:: DATA
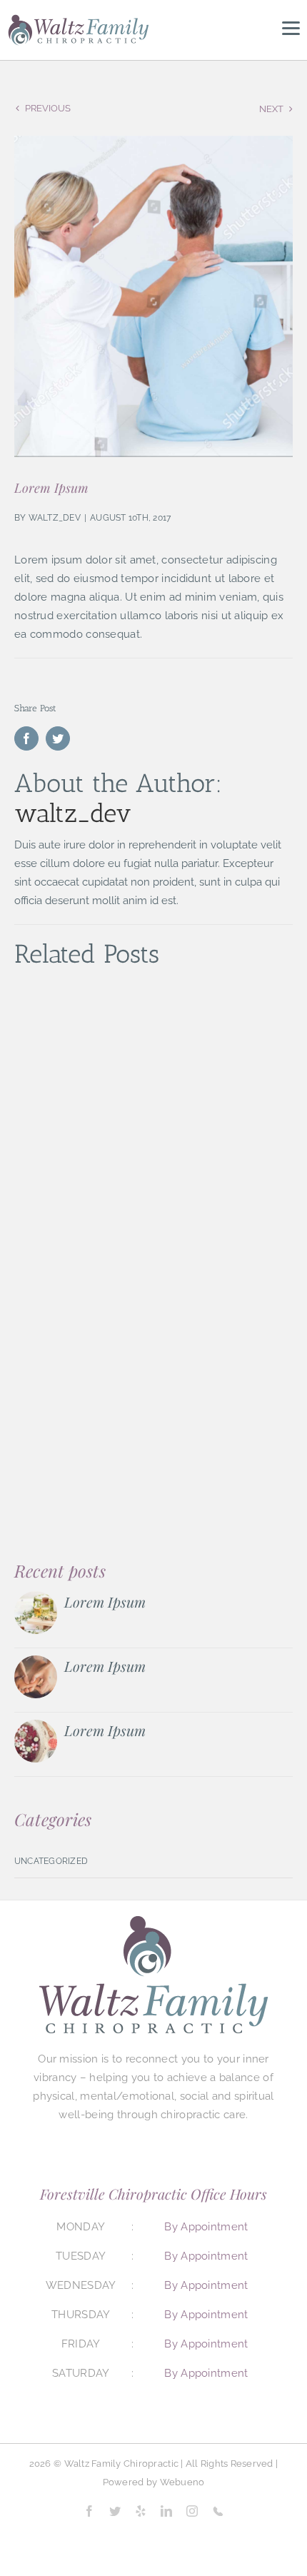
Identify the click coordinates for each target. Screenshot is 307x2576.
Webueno (182, 2482)
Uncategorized (51, 1861)
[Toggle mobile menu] (291, 28)
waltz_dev (55, 518)
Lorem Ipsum (105, 1601)
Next (271, 109)
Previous (48, 108)
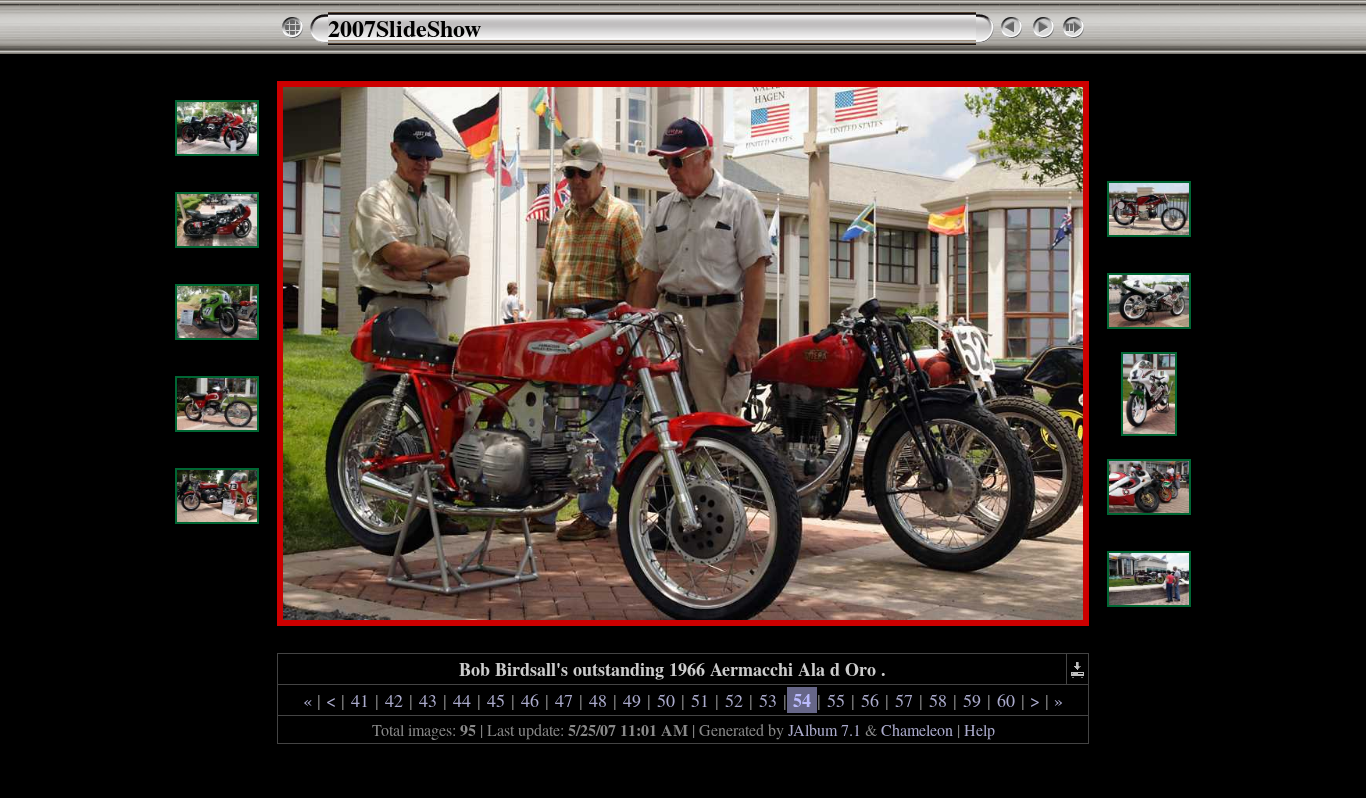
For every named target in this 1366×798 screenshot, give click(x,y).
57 (904, 700)
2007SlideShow (404, 27)
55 (836, 700)
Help (979, 729)
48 (598, 700)
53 (768, 700)
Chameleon (917, 729)
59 (972, 700)
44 (462, 700)
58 (938, 700)
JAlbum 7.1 (824, 729)
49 (632, 700)
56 (870, 700)
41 (360, 700)
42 (394, 700)
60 (1006, 700)
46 (530, 700)
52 (734, 700)
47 (564, 700)
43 (428, 700)
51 (700, 700)
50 (666, 700)
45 (496, 700)
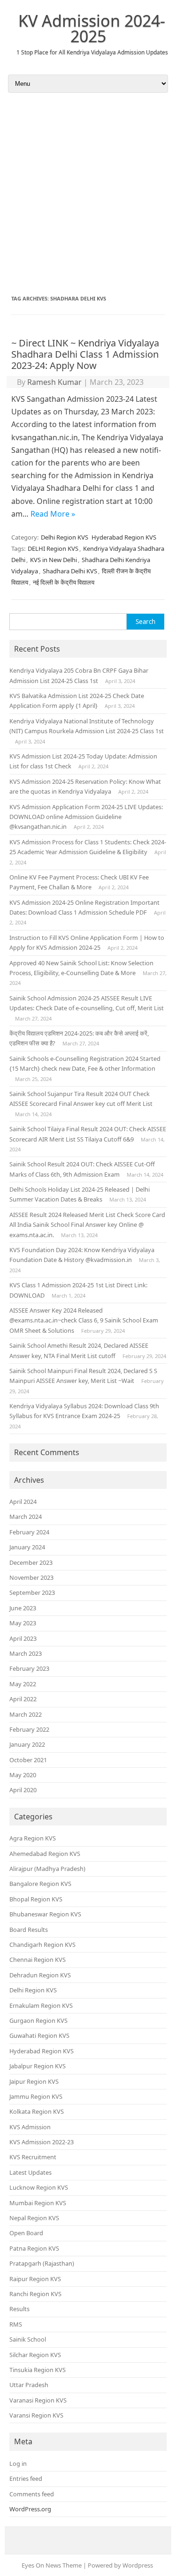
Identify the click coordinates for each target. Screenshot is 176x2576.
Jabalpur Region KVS (37, 2066)
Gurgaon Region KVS (38, 2020)
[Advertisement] (88, 194)
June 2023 (22, 1608)
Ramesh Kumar (54, 382)
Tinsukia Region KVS (37, 2370)
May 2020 (22, 1775)
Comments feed (31, 2494)
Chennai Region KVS (37, 1959)
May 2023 (22, 1623)
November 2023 (31, 1577)
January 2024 (27, 1547)
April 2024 (23, 1501)
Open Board (26, 2233)
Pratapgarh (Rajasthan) (41, 2263)
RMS (15, 2324)
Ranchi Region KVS (35, 2294)
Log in (18, 2463)
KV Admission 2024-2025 (91, 28)
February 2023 (29, 1668)
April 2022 (23, 1699)
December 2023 (31, 1562)
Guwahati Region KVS (39, 2035)
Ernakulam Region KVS (41, 2005)
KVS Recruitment (32, 2157)
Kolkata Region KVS (36, 2111)
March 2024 (25, 1516)
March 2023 (25, 1653)
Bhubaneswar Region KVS (45, 1914)
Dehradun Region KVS (40, 1975)
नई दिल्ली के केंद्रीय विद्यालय (63, 582)
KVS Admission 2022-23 (41, 2142)
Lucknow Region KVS (38, 2187)
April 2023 (23, 1638)
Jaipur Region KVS (34, 2081)
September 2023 (32, 1592)
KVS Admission (30, 2127)
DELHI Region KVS (53, 548)
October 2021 (28, 1760)
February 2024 (29, 1532)
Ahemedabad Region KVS (44, 1853)
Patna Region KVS (34, 2248)
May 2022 (22, 1684)
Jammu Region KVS (35, 2096)
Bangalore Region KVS (40, 1883)
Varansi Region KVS (36, 2415)
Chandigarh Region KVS (42, 1944)
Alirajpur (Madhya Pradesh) (47, 1868)
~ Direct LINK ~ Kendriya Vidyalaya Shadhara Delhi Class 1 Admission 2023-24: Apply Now (85, 354)
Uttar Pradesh (28, 2385)
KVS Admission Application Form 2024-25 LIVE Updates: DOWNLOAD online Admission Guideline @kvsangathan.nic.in (86, 817)
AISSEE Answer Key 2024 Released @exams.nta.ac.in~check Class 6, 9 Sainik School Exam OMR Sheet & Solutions (83, 1320)
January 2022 (27, 1744)
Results (19, 2309)
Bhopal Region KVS (35, 1899)
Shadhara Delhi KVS (70, 571)
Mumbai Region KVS (37, 2203)
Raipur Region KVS (35, 2279)
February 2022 (29, 1729)
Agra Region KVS (32, 1838)
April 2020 (23, 1790)
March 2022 (25, 1714)
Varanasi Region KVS (38, 2400)
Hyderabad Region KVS (124, 537)
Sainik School (27, 2339)
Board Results (28, 1929)
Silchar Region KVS (35, 2355)
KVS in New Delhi (53, 560)
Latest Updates (30, 2172)
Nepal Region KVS (34, 2218)
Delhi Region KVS (64, 537)
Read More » (53, 514)
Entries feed (25, 2478)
::::
◆ TASK DETAILS
Of the lines above, quote exactly those from the one with "58 (938, 700)" through the one with "Chennai Region KVS (37, 1959)", ends included; pictures stay out.

◆ THE ANSWER
58 (938, 700)
JAlbum 7.1 (824, 729)
49 (632, 700)
56 (870, 700)
41 (360, 700)
42 (394, 700)
60 (1006, 700)
46 (530, 700)
52 (734, 700)
47 (564, 700)
43 (428, 700)
51 (700, 700)
50 (666, 700)
45 (496, 700)
Identify the click coordinates for each target. Screenshot is 176x2576.
Jabalpur Region KVS (37, 2066)
Gurgaon Region KVS (38, 2020)
[Advertisement] (88, 194)
June 2023 (22, 1608)
Ramesh Kumar (54, 382)
Tinsukia Region KVS (37, 2370)
May 2020 (22, 1775)
Comments feed (31, 2494)
Chennai Region KVS (37, 1959)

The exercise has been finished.